The new shares sold by DLF accounted for about 4.8% of the existing share capital and will increase the free-float to approximately 25% from 21.4%.

The share sales aimed at increasing the free-float continue today with an OFS in Linde India, a producer of industrial gases. The overseas promoter, which currently owns about 89.5%, is offering to sell a 14.5% stake at a minimum price of Rs230 per share. At that price, which equals an 8.5% discount to yesterday’s close, the sale will total about $52 million. Citi is acting as the sole bookrunner.

Oracle Financial Software has also announced that its promoter plans to reduce its stake by 5.3% through an OFS that could raise about $200 million. Other companies likely to hit the market in the next few weeks, according to sources, include Gillette India and Jet Airways.

Bank of America Merrill Lynch, Deutsche Bank, J.P. Morgan and Standard Chartered were joint global coordinators for the offering, while CLSA, HSBC, Kotak Mahindra and UBS joined them as bookrunners.

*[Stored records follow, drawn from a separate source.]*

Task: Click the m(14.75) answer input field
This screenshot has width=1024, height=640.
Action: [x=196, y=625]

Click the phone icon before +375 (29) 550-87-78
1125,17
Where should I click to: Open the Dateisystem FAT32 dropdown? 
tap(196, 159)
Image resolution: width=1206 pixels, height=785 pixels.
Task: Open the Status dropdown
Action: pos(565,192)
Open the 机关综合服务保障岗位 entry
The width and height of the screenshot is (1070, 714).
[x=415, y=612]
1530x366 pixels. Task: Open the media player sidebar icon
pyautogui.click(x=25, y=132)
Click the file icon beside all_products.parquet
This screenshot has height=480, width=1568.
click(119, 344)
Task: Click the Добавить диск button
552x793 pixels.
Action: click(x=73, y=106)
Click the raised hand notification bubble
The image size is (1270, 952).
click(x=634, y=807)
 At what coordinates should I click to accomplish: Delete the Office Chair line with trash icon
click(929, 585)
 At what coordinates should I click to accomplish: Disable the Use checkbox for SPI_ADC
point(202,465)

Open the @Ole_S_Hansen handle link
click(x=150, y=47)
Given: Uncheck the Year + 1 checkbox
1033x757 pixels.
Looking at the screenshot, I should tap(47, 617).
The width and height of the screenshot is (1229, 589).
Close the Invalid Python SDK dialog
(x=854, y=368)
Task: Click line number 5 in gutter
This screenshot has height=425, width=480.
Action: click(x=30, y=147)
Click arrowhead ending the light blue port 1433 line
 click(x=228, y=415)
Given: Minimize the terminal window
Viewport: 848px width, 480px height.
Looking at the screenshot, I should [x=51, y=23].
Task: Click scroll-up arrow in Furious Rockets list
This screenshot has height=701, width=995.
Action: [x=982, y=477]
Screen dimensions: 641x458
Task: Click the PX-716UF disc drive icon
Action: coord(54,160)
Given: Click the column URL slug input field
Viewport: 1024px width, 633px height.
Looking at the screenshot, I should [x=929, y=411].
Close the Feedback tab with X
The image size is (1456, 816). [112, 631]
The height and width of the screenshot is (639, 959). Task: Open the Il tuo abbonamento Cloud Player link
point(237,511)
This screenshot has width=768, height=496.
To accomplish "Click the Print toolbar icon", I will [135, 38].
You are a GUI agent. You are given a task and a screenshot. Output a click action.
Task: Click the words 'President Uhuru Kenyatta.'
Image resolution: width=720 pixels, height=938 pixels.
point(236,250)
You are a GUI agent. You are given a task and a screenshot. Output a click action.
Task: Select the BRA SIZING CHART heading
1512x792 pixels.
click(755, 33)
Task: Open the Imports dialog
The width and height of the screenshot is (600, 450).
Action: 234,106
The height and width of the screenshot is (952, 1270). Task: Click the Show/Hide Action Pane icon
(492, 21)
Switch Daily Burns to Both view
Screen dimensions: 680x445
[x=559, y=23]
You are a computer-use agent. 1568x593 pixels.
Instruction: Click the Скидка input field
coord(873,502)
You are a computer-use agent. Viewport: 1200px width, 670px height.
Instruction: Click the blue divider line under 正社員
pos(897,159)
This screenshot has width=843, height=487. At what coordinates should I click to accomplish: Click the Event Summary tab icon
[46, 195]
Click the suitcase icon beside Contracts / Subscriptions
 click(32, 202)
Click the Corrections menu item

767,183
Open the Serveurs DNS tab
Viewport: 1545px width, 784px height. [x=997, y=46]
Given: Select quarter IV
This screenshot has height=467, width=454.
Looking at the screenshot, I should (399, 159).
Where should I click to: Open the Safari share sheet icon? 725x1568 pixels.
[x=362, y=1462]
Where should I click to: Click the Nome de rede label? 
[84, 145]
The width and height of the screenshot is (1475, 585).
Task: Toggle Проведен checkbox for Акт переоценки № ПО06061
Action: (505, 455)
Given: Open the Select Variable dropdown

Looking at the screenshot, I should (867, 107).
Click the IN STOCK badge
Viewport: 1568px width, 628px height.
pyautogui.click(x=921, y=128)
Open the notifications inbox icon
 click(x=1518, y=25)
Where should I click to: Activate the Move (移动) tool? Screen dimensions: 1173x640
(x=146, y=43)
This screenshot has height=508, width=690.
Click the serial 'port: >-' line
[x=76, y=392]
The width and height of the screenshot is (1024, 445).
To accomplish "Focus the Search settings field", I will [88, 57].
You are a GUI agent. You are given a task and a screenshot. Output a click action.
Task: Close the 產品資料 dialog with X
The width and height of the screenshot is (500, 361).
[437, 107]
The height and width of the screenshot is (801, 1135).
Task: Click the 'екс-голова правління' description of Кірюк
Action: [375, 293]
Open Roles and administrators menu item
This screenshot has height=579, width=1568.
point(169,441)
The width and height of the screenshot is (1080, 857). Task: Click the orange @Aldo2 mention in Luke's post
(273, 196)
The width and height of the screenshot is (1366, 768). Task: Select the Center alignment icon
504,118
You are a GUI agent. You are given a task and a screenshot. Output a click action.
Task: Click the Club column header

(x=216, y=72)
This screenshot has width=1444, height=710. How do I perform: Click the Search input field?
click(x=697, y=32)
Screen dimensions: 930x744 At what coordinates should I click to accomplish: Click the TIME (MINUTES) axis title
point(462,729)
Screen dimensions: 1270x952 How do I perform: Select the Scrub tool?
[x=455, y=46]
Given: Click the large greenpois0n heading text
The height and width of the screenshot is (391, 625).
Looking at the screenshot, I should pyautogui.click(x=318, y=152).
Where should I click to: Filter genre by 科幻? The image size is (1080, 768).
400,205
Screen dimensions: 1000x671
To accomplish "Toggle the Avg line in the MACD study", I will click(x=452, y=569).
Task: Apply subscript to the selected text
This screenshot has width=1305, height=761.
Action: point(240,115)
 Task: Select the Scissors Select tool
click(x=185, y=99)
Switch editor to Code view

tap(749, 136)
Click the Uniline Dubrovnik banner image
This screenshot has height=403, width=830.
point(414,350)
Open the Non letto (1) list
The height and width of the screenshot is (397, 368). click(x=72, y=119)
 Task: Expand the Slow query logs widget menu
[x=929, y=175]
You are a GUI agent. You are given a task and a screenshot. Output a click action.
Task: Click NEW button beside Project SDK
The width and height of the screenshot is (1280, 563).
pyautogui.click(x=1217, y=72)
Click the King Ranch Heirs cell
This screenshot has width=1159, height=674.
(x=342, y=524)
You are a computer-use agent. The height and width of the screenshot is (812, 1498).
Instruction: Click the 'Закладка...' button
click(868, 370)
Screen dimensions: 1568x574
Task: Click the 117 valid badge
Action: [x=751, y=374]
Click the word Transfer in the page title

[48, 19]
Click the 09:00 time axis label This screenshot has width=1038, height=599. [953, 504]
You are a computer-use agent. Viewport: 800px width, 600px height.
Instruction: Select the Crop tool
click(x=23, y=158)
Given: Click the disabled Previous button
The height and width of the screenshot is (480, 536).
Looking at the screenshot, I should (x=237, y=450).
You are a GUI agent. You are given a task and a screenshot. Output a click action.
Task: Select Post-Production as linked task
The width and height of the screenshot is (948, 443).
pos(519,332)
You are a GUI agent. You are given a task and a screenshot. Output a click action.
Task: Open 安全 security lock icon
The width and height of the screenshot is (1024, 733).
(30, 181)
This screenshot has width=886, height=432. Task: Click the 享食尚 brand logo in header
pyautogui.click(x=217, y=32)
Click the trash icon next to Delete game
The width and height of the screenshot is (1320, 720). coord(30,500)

Meanwhile, Just Dial is finally getting ready to launch its long-awaited initial public offering, which is now set to raise between Rs8.14 billion and Rs9.48 billion ($151 million to $176 million).

The local search engine provider announced the price range on Monday morning and will open the order books for anchor investors on Friday. The IPO itself will run from Monday to Wednesday next week.

Citi and Morgan Stanley are the joint bookrunners.